Entrance to the market is a cool twenty pounds; the men at the gate were nice enough not to charge us for the cameras (everything is a money making enterprise here, it seems).P1012064_2

According to a number of drovers (seems to be the appropriate word), there are anywhere between four to seven thousand camels on any given day in the market; most come up from the Sudan and Somalia, where they’re held in quarantine for three days, before being put on trucks in Aswan and driven north to Birqash. Specific herds are marked with a series of symbols and numbers and colors to indicate their owners, and once in the market, drovers tie one on their front legs to the back leg of another camel to keep them from running, though they still manage to elude their owners with a sometimes surprising grace.

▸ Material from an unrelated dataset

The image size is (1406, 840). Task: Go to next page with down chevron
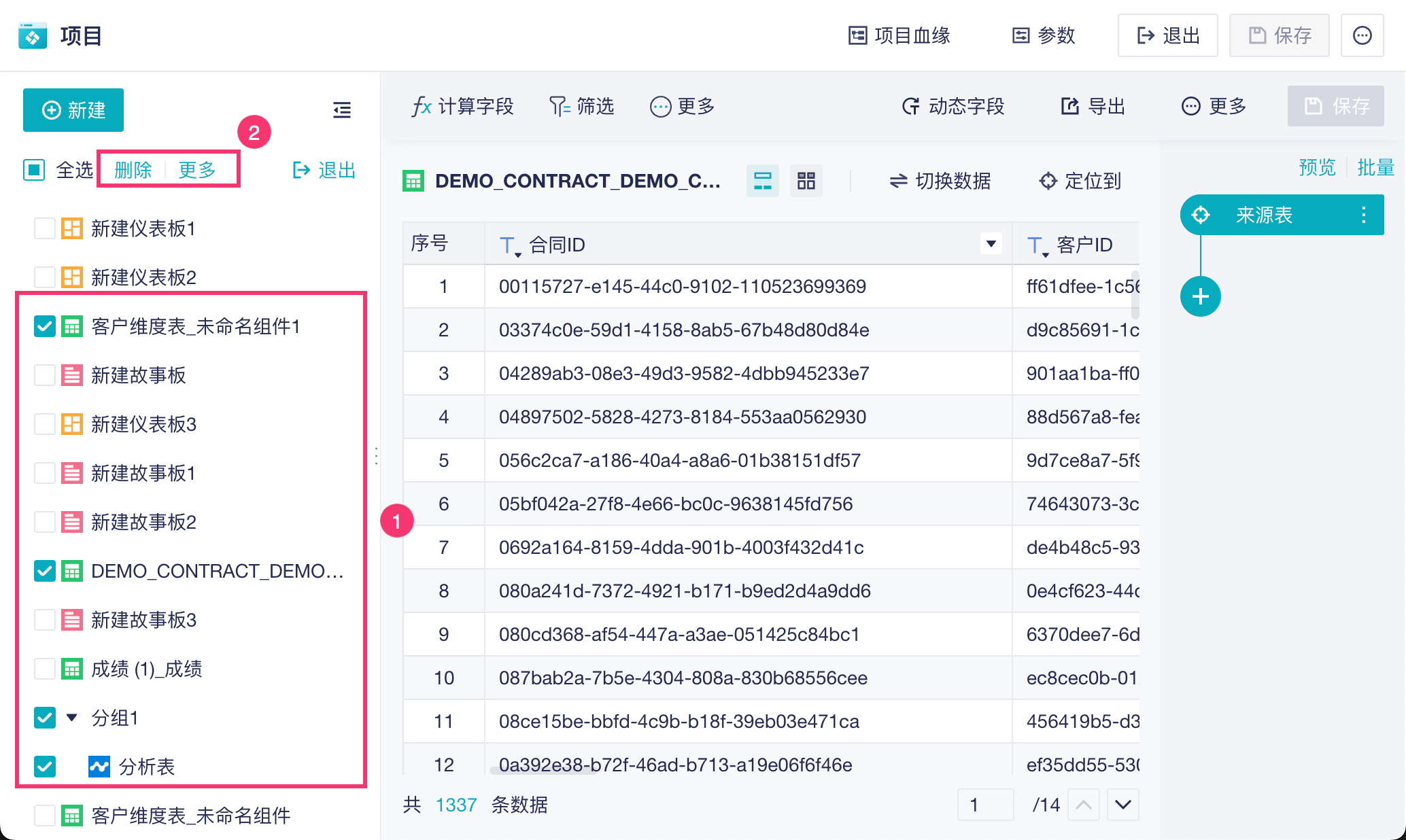click(x=1122, y=805)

What does a good camel cost? What is a good camel, anyway?

Good camels, according to one man, are defined by their teeth; the prevailing mentality (as I asked a few random men) being that teeth are one of the only thing that you can’t change — big teeth indicate a big camel. Most of the beasts here are rather emaciated from their journey, and once bought, their new owners nurse them back to health. Aesthetics are not a part of the decision.

P1012056I should also point out the remarkable amount of cruelty that goes down in the market. Camels are beaten with cane poles by their drovers to stay in their circles and keep them in line. When a camel is brought up for auction, its cheeks are hit with the same poles so it will growl and reveal its teeth. Some have blood in their eyes. Not for the faint of heart.

Most of the “ships” (Exupery’s term) bought here are used for conventional purposes; no Orientalists mounting desert expeditions. The first remark out of anyone’s mouth as to their uses is simple: “For the butcher.” Camel is a relatively inexpensive, if chewy meat (imagine a buttery version of horse). However, most of the exchange is similar to real estate: drovers swapping bargains off one another, fixing them up, and re-selling them to others.

A bargain goes down. They were shouting at each other like no one's business.

A bargain goes down. They were shouting at each other like no one's business.

Not only have I never seen so many camels, but I’ve never seen so many galabiyyas. De rigeur, really.

Ride back was considerably shorter (driver actually knew where he was going). John and I grabbed a tamiyya, and all parties went back to bed, where we collapsed from joy and exhaustion both.